There is a huge amount of intellectualising here, which would be fine by me if it made some sense or had real depth – but most of it doesn't.  I know a lot of professional critics think this is a brilliant masterpiece, but it just made me cross in the end and I'm glad that neither the characters nor the author (nor Kafka, come to that) could hear what I was saying about them because I was driven to some thoroughly reprehensible language as I was reading.  Leaving aside the almost invariably ghastly idea of a writer writing about a writer who is struggling to write and the undoubtedly postmodern something-or-other of naming the fictional writer after herself, Krauss goes in for a lot of what seemed to me to be show-off cleverness for its own sake – much of which isn't really clever at all. 

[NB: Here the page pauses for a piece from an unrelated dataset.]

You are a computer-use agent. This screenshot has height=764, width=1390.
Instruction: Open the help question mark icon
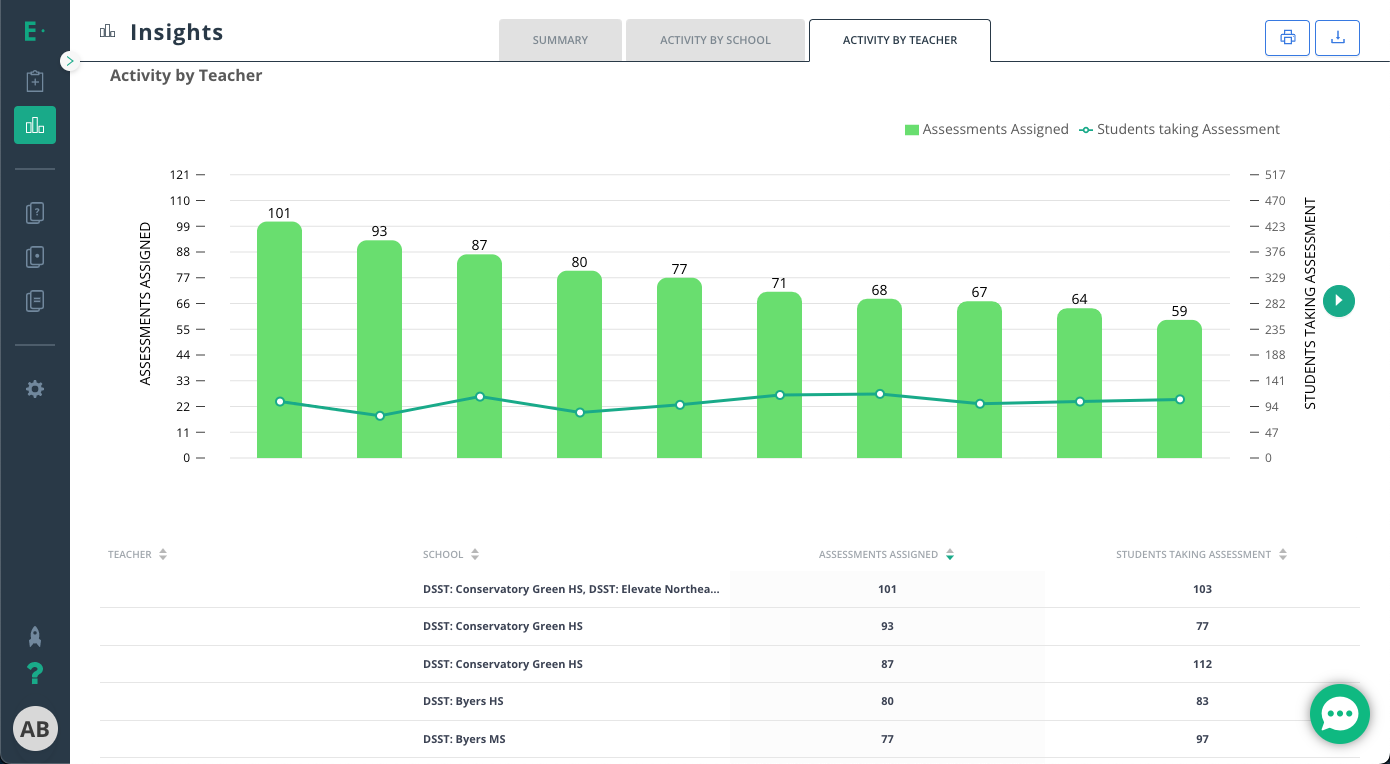(x=35, y=674)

For example, there's a long passage where Nicole hears a radio broadcast about modern cosmology and then considers the nature of knowledge.  We get stuff like this: "But in a multiverse, the concepts of known and unknown are rendered useless, for everything is equally known and unknown," which, frankly, is unmitigated tosh.  Or: "In the end we have made ourselves ill with knowledge."  Really?  How have we done that, exactly?  I suspect that quite a few people who are alive because of modern medical knowledge might well have something to say on the matter.  Or "Now, we have little choice but to live in the arid fields of reason."  What, you really think *that* is the problem at the moment?  Allow me to present you with some alternative facts.  There's also a sort of variation on solipsism which sounds as though a hippy, still tripping on the acid they took at Woodstock, has been taken to see The Matrix and, having speculated that each of us, in our own mind, may create space itself and everything in it for ourselves, Nicole says "In that moment I knew unequivocally that if I was dreaming my life from anywhere, it was the Tel Aviv Hilton."  Er…that would be the Tel Aviv Hilton which only exists in your dream, would it?  And so on and so on.

I suspect that Krauss is trying to suggest that we have lost sight of the wonder of the unknown and the numinous, a view with which I have a good deal sympathy, but writing this sort of nonsense certainly doesn't make the case.  (And in my view, Eliot's "Where is the wisdom we have lost in knowledge? Where is the knowledge we have lost in information?" says much of it better in two brief sentences.)  I do realise that this is a novel and not a philosophical treatise, but in order to have any real content it  surely requires some semblance of rationality, or at least originality of imagery.  Much of this just read to me like someone trying to show off how clever they are and getting it embarrassingly wrong.

So, I'm afraid I hated Forest Dark.  There have been some very fine novels about identity in the modern world recently (including Jewish identity).  Salman Rushdie's The Golden House, David Grossman's A Horse Walks Into A Bar and even Will Self's Phone all spring to mind.  This doesn't begin to compare, I'm afraid.  Nicole Krauss can still write a good sentence and come up with an arresting image from time to time, but as a novel I thought this was very poor.  I'm sorry to have to say this about a writer whom I respect, but my advice is to avoid this book.